Nonprofit affordable housing providers and other developers were alarmed when a proposal from Mayor Jenny Durkan’s office that would make it possible for their projects to move forward during the COVID crisis was abruptly removed from this week’s city council agenda. The legislation would allow projects to go through the shorter “administrative” design review process, in which projects are reviewed and approved by trained city staff, instead of the usual “full” design review, which involves public meetings and sometimes-lengthy deliberations. Similarly, the city’s Historic Preservation Officer would be empowered to approve or deny changes to landmarked buildings for six months.
The changes would last for six months, or until the city has developed a system for design-review and landmarks board meetings to take place online. Without a process for projects to move forward, land-use attorney Jack McCullough says, a lot of planned developments could be “dead in the water.”
“If we have to tell everyone who’s in the pipeline or ready to get in, ‘We can’t tell you when you’ll ever be able to move forward,’ people will mothball their projects. They may not kill them, but they’re going to say, ‘If there’s not a path, why am I spending money money on this?”
The council was prepared to adopt the proposal on Monday, but after an executive session at which the city’s law department reportedly expressed concerns that it could open up the city to appeals to the state Growth Management Board, the legislation was yanked from the agenda. (City council president Lorena Gonzalez was unable for comment Thursday, and a city council spokeswoman did not return a call.) On Thursday, after both for-profit developers and low-income housing builders raised a ruckus, it’s back on next week’s agenda.

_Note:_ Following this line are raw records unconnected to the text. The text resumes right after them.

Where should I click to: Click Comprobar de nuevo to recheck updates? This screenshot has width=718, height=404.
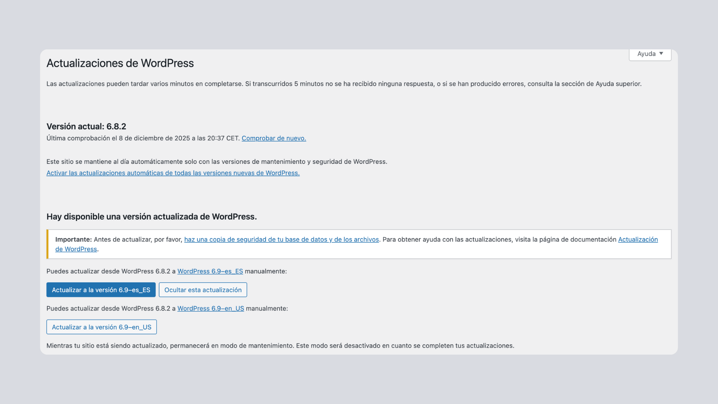click(274, 138)
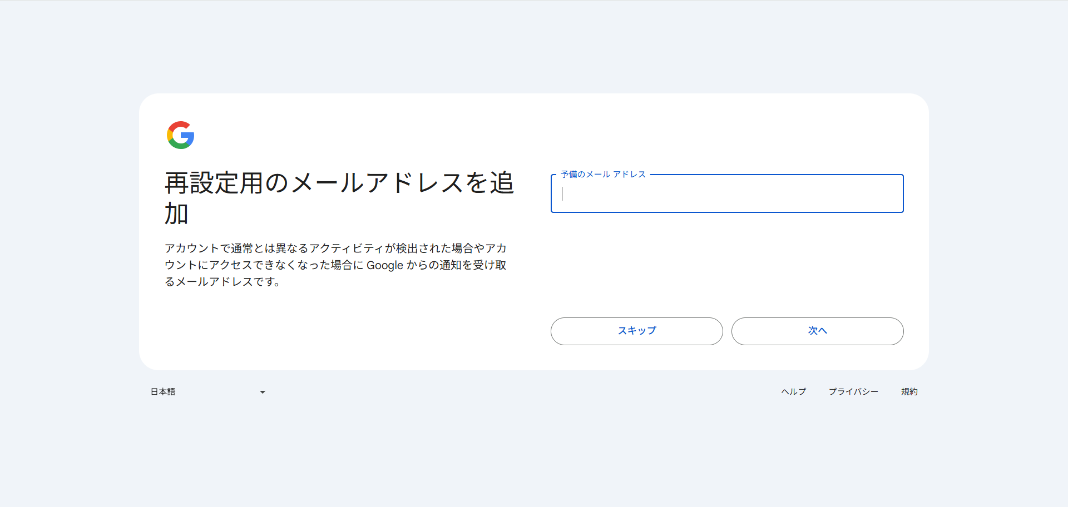Click the 予備のメール アドレス field label area
The height and width of the screenshot is (507, 1068).
(x=602, y=174)
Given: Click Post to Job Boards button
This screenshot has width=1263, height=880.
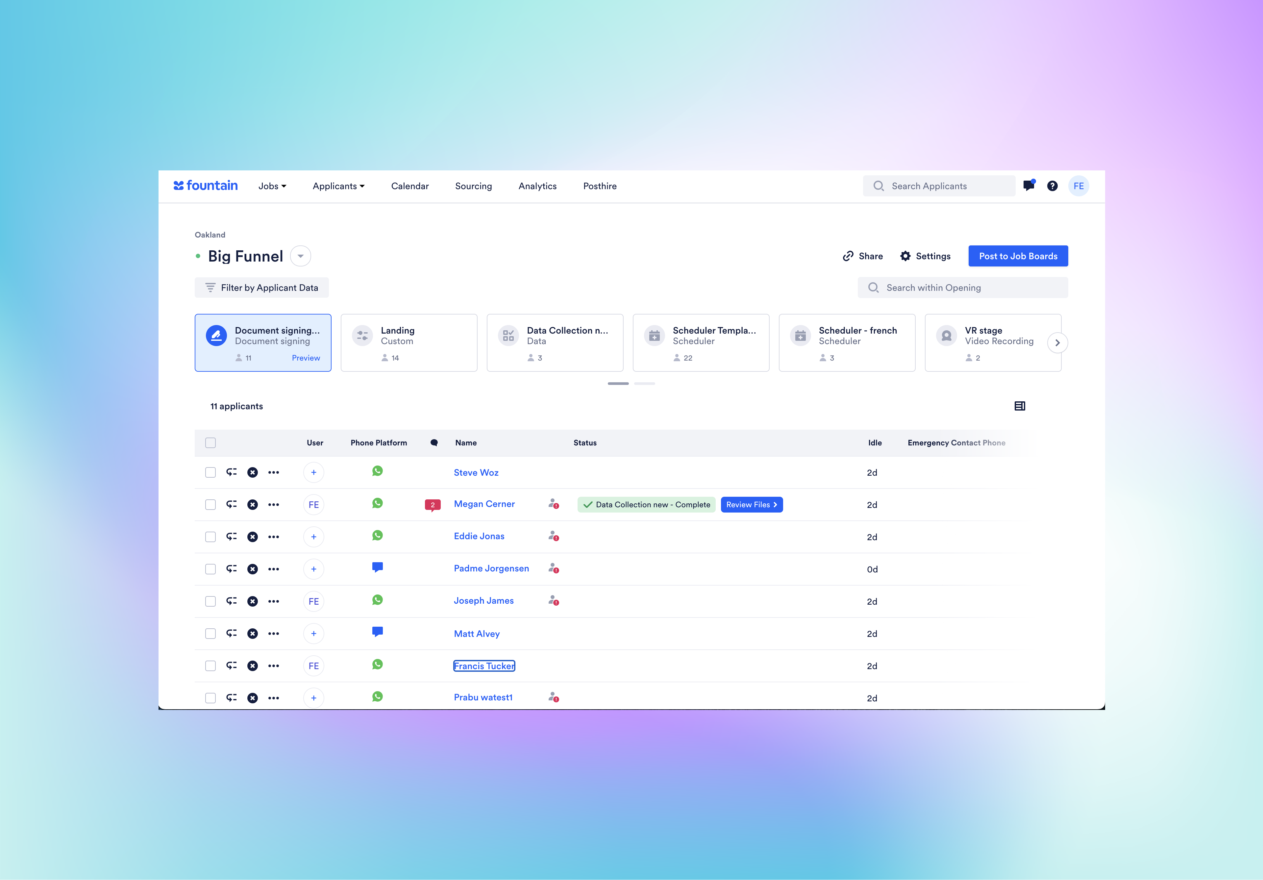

The city’s eight design review boards are supposed to ensure that their designs are high-quality, comply with regulations, and are appropriate for the neighborhoods where they’re being built. (This process, of course, can be quite contentious and subjective.) Twenty-nine projects, totaling 3,500 new housing units, were supposed to get hearings between March 11 and May 4, according to the city’s Department of Construction and Inspections, and another 30 were starting the community outreach process that precedes design review. SDCI spokesman Bryan Stevens says many of these projects will provide affordable housing funds through the city’s Mandatory Housing Affordability Program or include affordable units through the Multifamily Tax Exemption program. The 30 projects that were just starting out include four affordable-housing buildings.
Chris Persons, the head of Capitol Hill Housing, says he has two projects in the development pipeline, including one that requires approval by the landmarks board. “It’s stuck, but it could be resolved by this legislation,” Persons says.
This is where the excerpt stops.